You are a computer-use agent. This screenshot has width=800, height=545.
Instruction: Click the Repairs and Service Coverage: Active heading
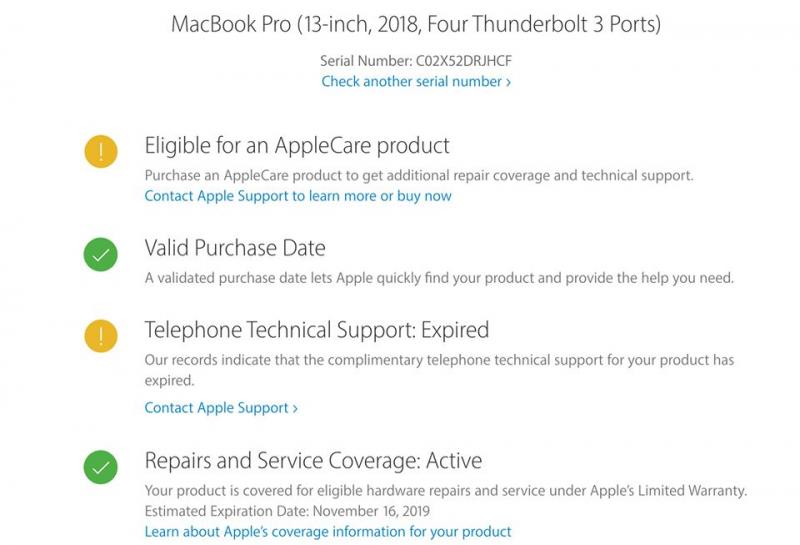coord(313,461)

* * *

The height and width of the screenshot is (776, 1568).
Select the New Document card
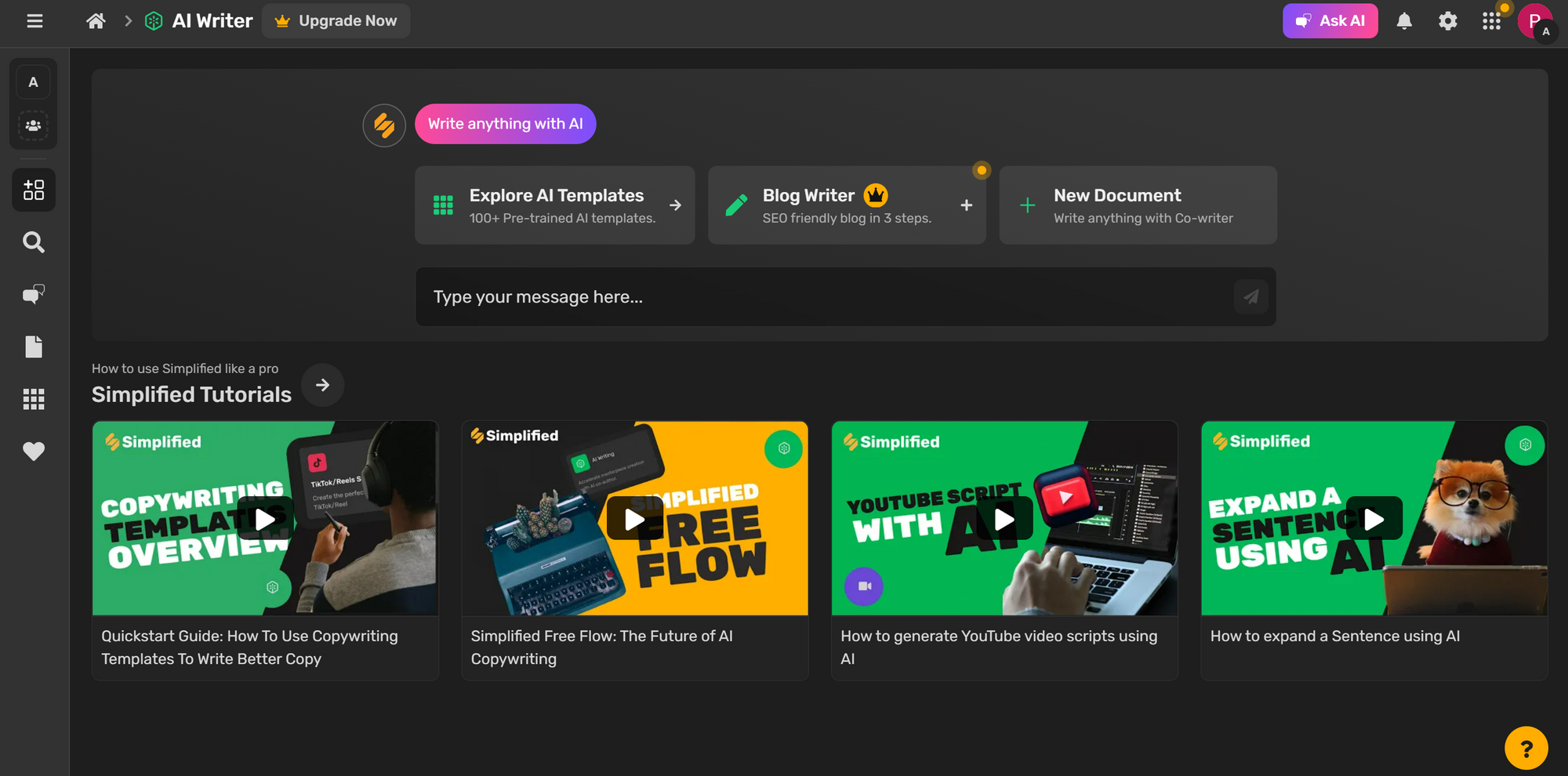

- YOUR OBJECTIVE -
Report, in full, every line of the items above that contains the string "width".

- EXPECTED OUTPUT -
You are a computer-use agent. This screenshot has width=800, height=545.
The height and width of the screenshot is (776, 1568).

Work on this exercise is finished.